Selection:
** BEGIN **

Write Pipelining. Each operation includes the key that must be read or updated, as well as metadata indicating if the transaction should commit with the current operation. In case an operation does not attempt to commit (Line 6), it’s possible to execute it immediately if it does not overlap any earlier operation (Line 7). In this way, multiple operations on different keys can be "pipelined". If an operation depends on an earlier in-flight operation, execution must wait for the earlier operation to be replicated; such dependencies introduce a "pipeline stall". The pipelining logic is outlined in Algorithm 2 (discussed below), but relies on the dependencies calculated here. Additionally, the coordinator tracks the current operation as in-flight (Line 8).

Next the coordinator sends the operation to the leaseholder for execution and waits for a response (Line 9). The response may contain an incremented timestamp (Line 10), which indicates that another transaction’s read forced the leaseholder to adjust the operation timestamp. The coordinator then tries to adjust the transaction timestamp to match. This is achieved by verifying (via a round of RPCs) that repeating the previous reads in the transaction at the new timestamp will return the same value (Lines 11 and 12). If not, the transaction fails (Lines 13 and 14) and may have to be retried. This mechanism is described in detail in Section 3.4.

** END **

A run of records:

** BEGIN **

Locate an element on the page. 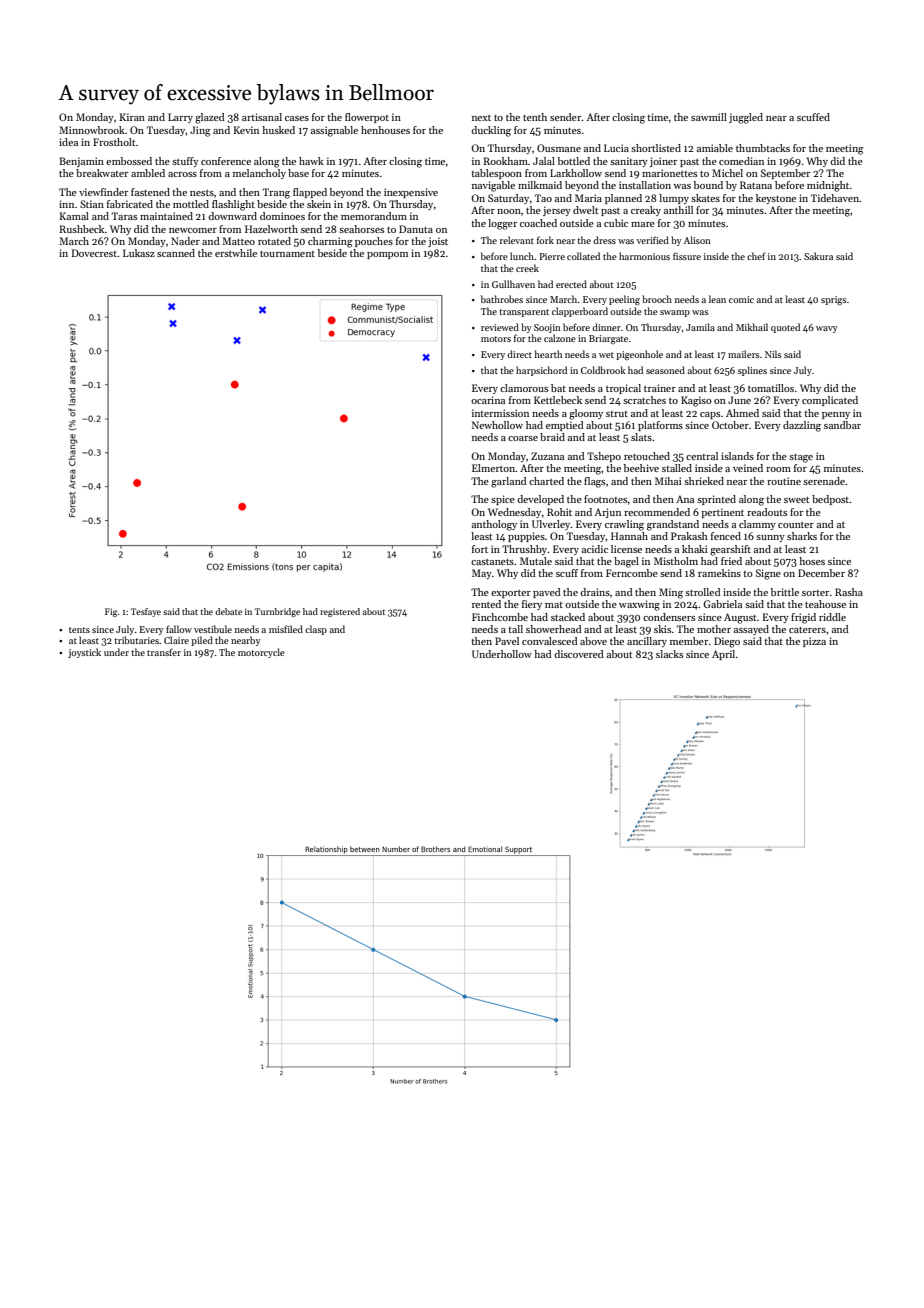 The height and width of the page is (1308, 924). motorcycle is located at coordinates (261, 653).
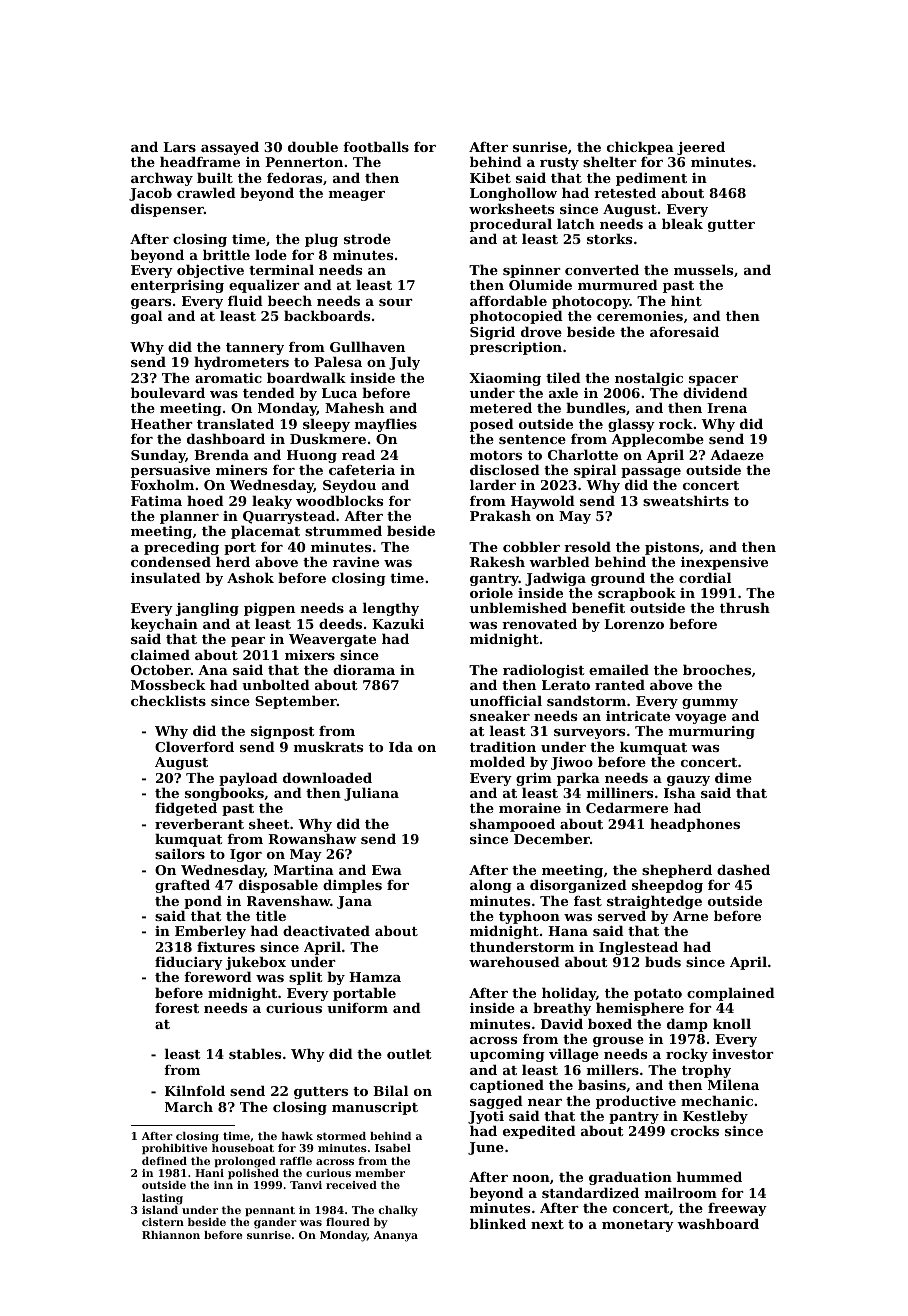 Image resolution: width=908 pixels, height=1316 pixels. I want to click on Lars, so click(179, 147).
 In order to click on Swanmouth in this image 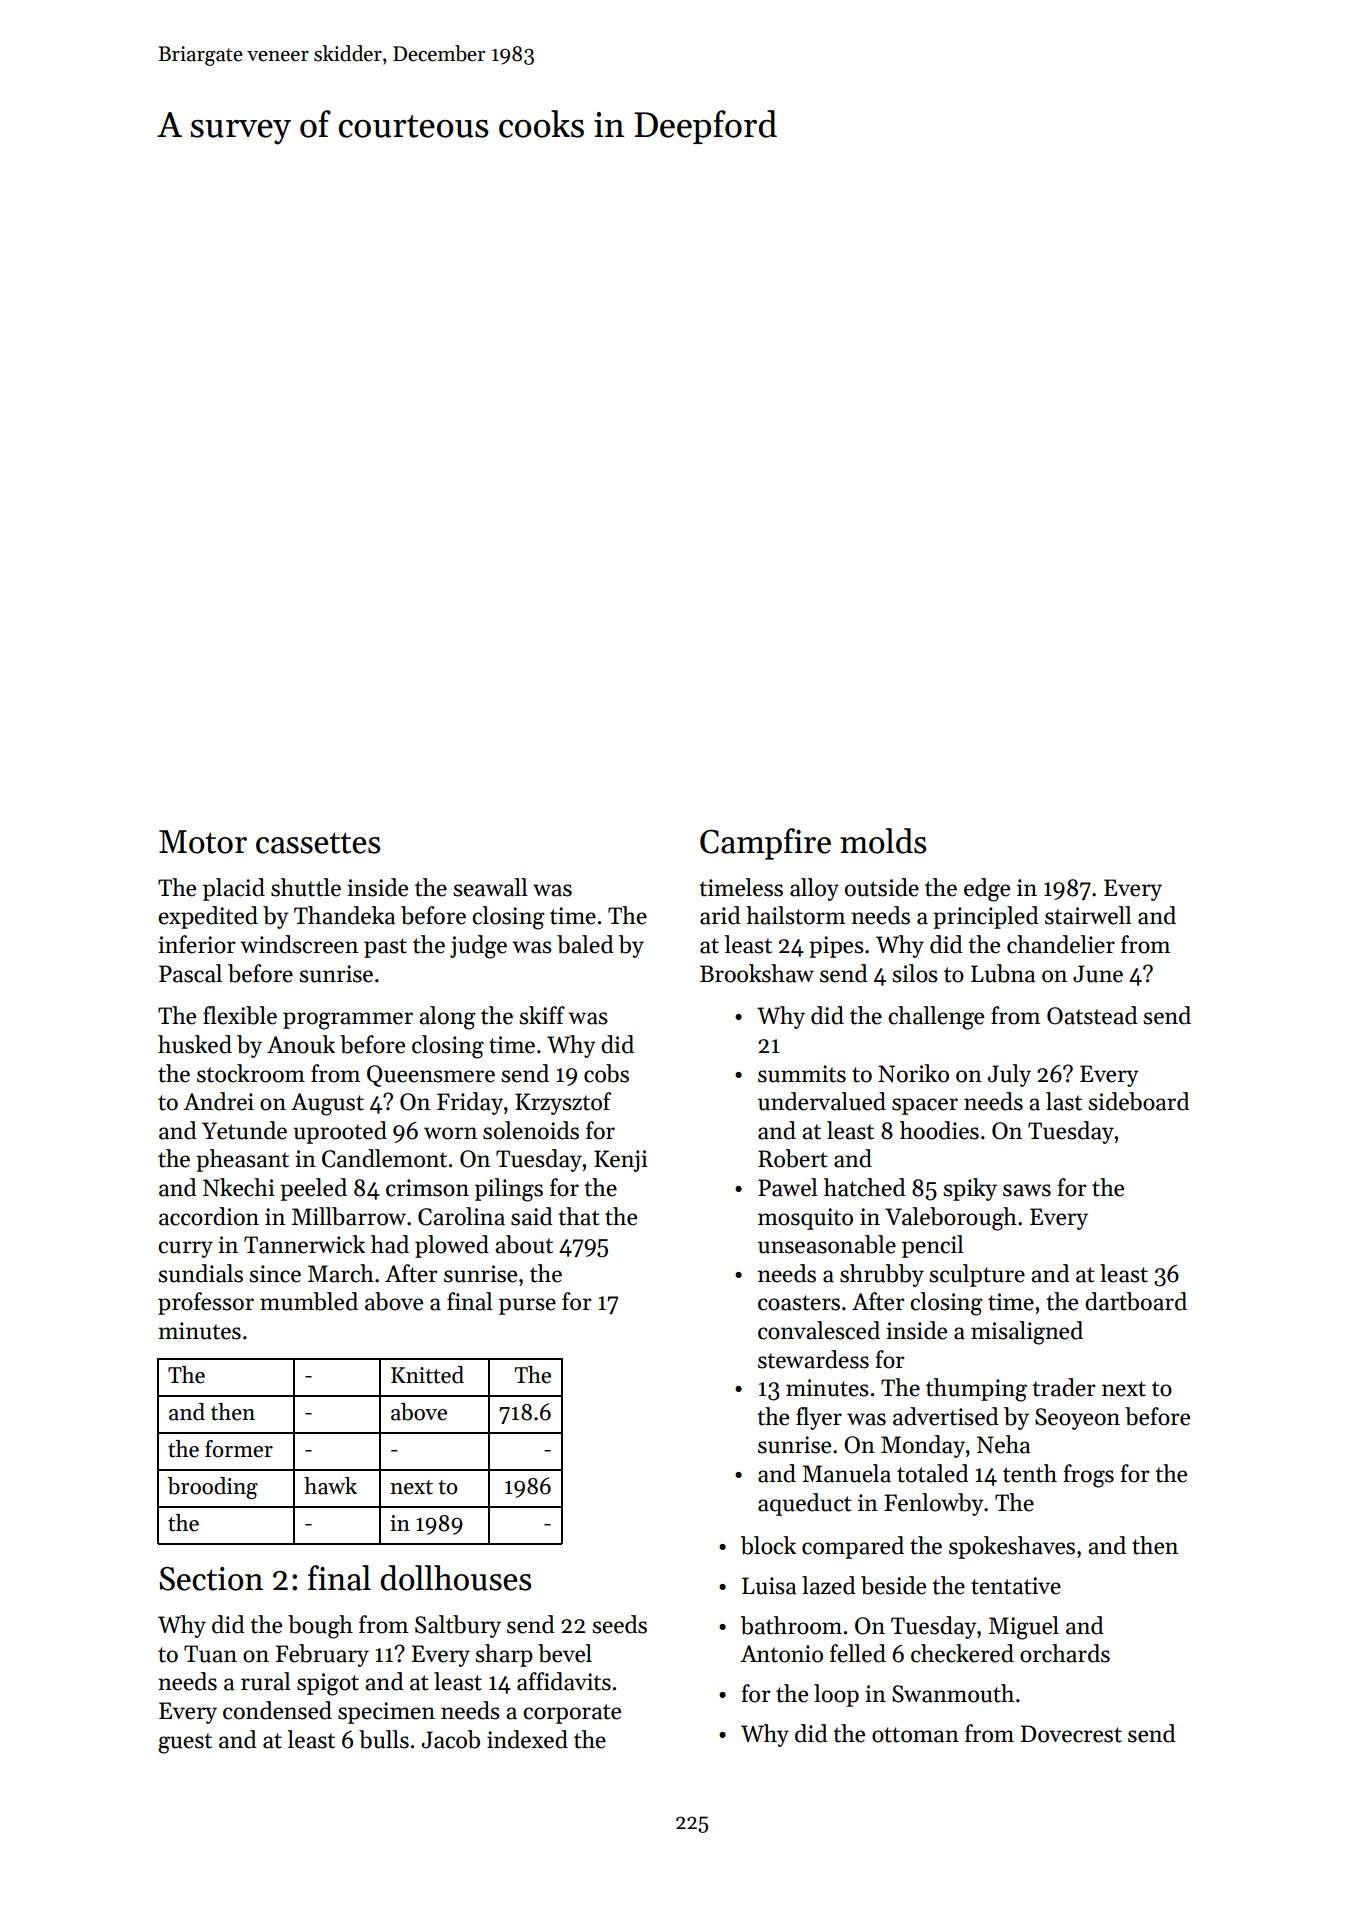, I will do `click(953, 1693)`.
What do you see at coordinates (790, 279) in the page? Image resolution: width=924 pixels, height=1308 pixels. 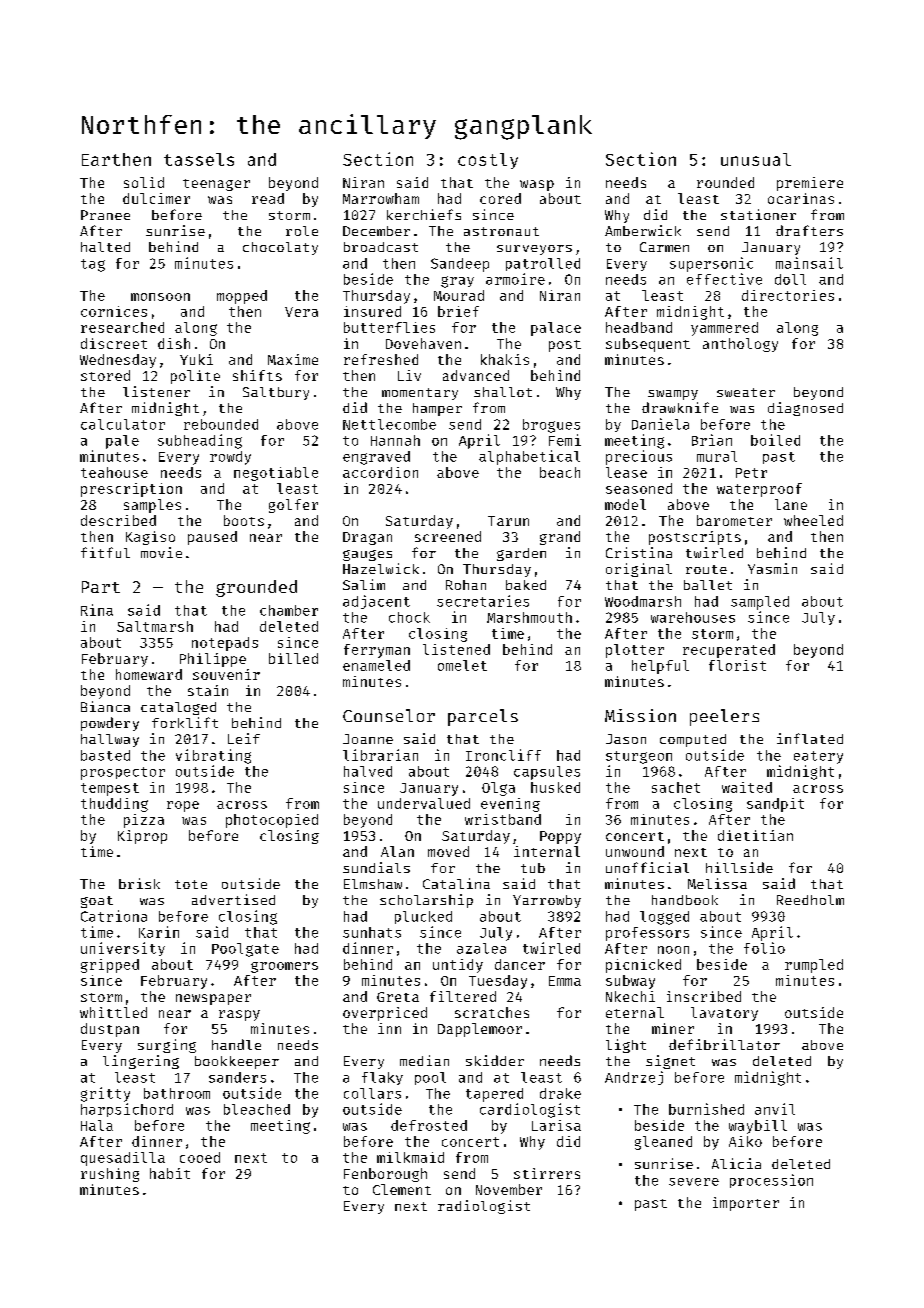 I see `doll` at bounding box center [790, 279].
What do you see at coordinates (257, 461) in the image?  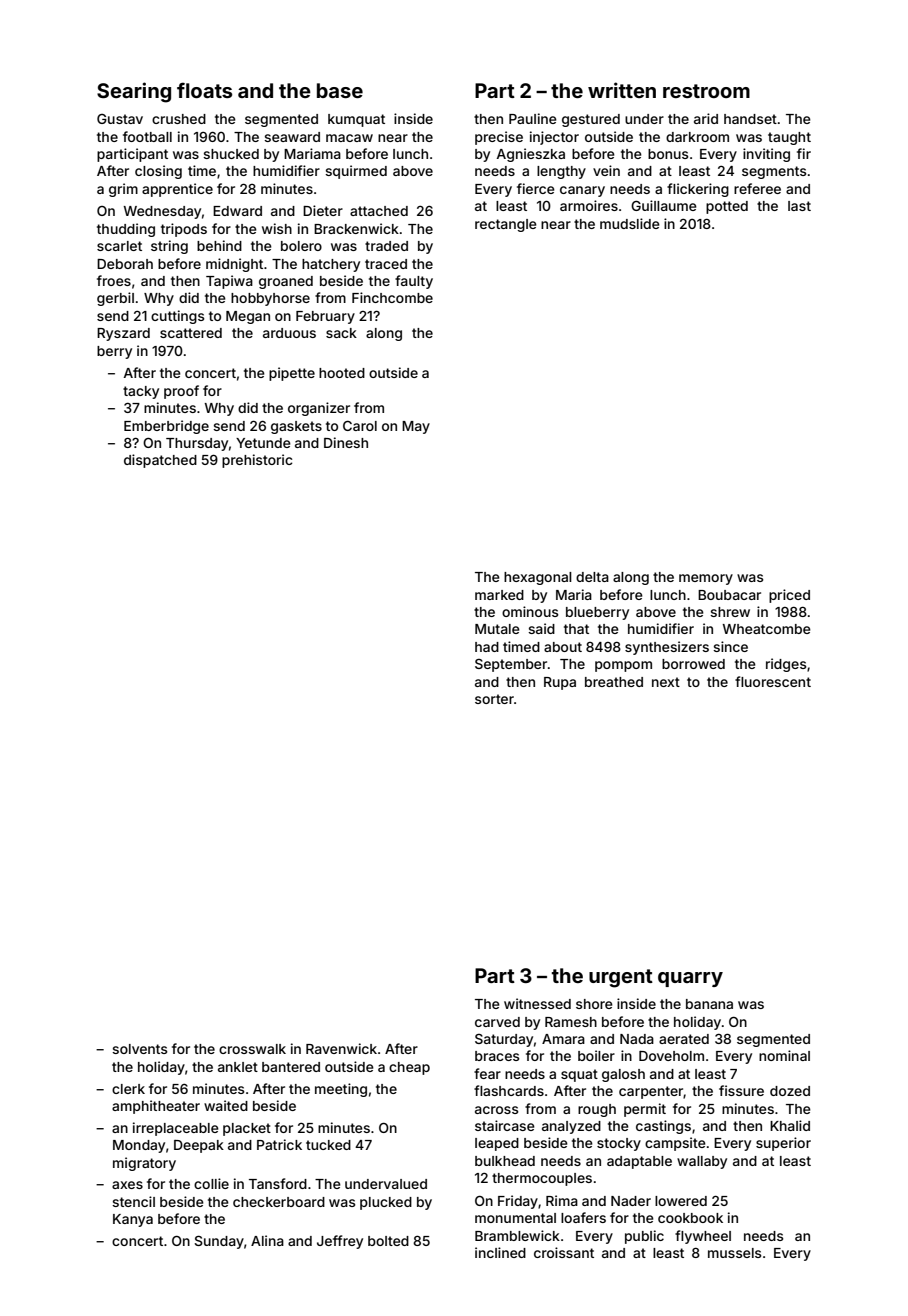 I see `prehistoric` at bounding box center [257, 461].
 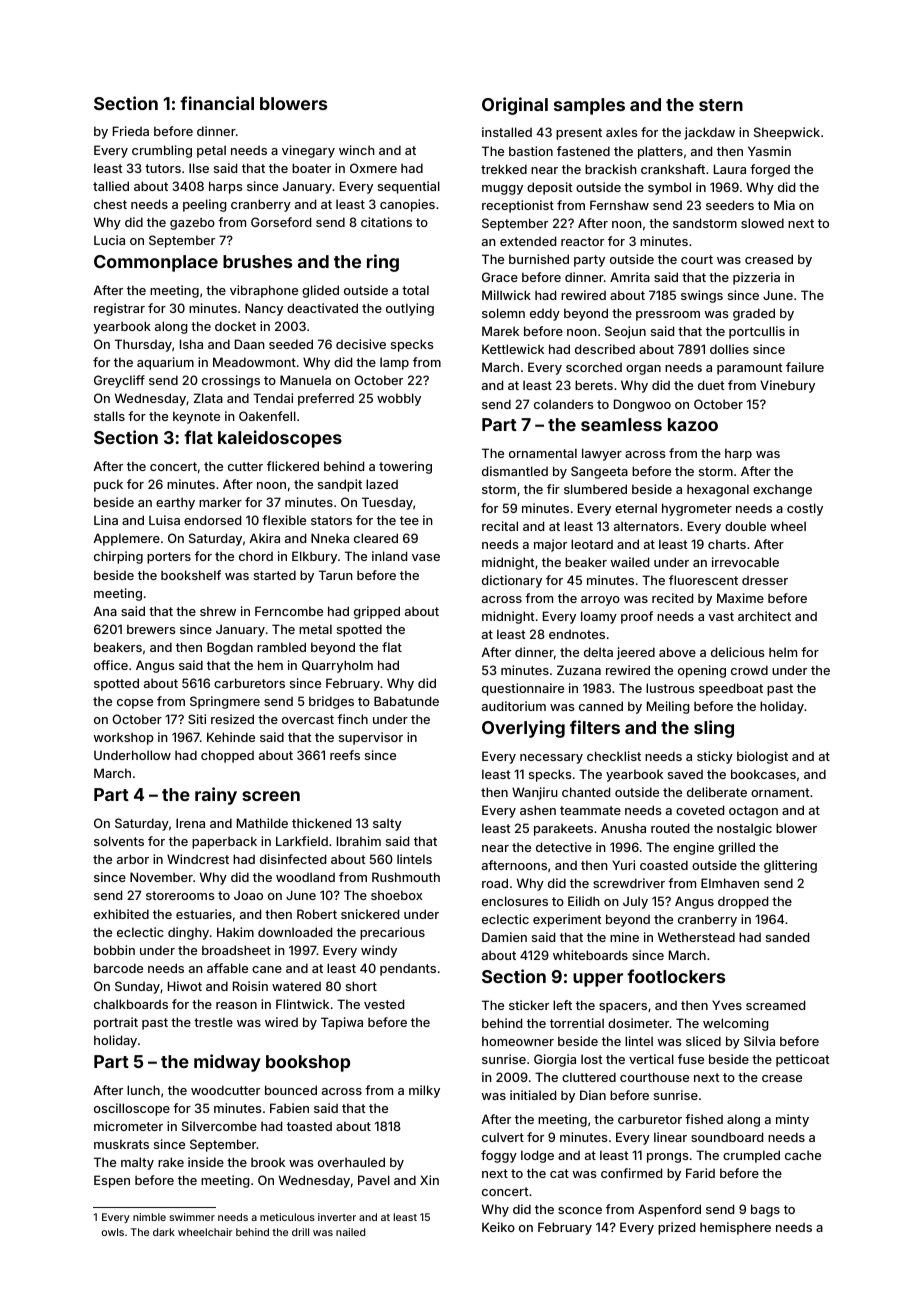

** END **

Aim 1:
From the write pipelining passage, echo the part starting with "Next the coordinator" and going on through "in Section 3.4.".
Aim 2:
Shorten the paragraph of the write pipelining passage that begins "Next the coordinator sends" into a bulleted list that keeps its main facts.

Written response 1:
Next the coordinator sends the operation to the leaseholder for execution and waits for a response (Line 9). The response may contain an incremented timestamp (Line 10), which indicates that another transaction’s read forced the leaseholder to adjust the operation timestamp. The coordinator then tries to adjust the transaction timestamp to match. This is achieved by verifying (via a round of RPCs) that repeating the previous reads in the transaction at the new timestamp will return the same value (Lines 11 and 12). If not, the transaction fails (Lines 13 and 14) and may have to be retried. This mechanism is described in detail in Section 3.4.

Written response 2:
- The coordinator sends the operation to the leaseholder to be executed and waits for a response (Line 9).
- The response may include an incremented timestamp (Line 10), which means another transaction's read made the leaseholder adjust the operation timestamp.
- The coordinator then tries to raise the transaction timestamp to match. It uses a round of RPCs to check that repeating the transaction's earlier reads at the new timestamp returns the same values (Lines 11 and 12).
- If that check fails, the transaction fails and may have to be retried (Lines 13 and 14).
- Section 3.4 describes this mechanism in detail.